PhD Thesis: Compression-Driven Memory-Efficient and High-Throughput GPU Systems for LLM Inference

Published in The University of Sydney (USYD), 2026

This doctoral dissertation addresses the severe memory and bandwidth bottlenecks challenges in serving Large Language Models (LLMs) on modern GPU architectures. By driving systematic innovations across the algorithm and runtime system boundaries, this work proposes compression-driven methodologies to achieve high-throughput and memory-efficient LLM inference.
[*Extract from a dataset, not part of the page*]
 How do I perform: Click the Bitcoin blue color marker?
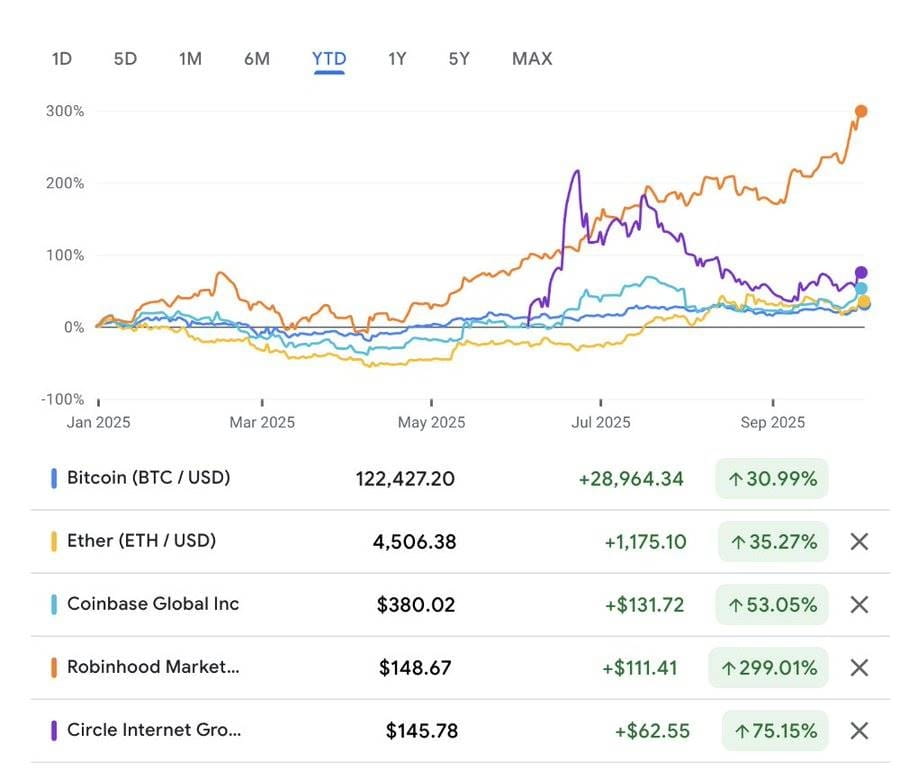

The dissertation was officially submitted in June 2026 and successfully defended under the supervision of A.Prof. Shuaiwen Leon Song.

Key Contributions:

  • Low-Bit Weight/KV Cache Quantization: Co-designed highly efficient GPU compilation and custom Tensor Core layout support for diverse sub-byte formats (e.g., FP6, 2-bit quantization with dynamic channel-wise boosting), substantially lowering the GPU memory wall.
  • Unstructured Sparsity Exploitation: Created runtime optimization spaces and high-performance kernel execution paradigms to exploit model weight sparsity, significantly improving generation throughput and saving HBM bandwidth for large generative models.

Recommended citation: Haojun Xia. "Compression-Driven Memory-Efficient and High-Throughput GPU Systems for LLM Inference." PhD Thesis, The University of Sydney, 2026.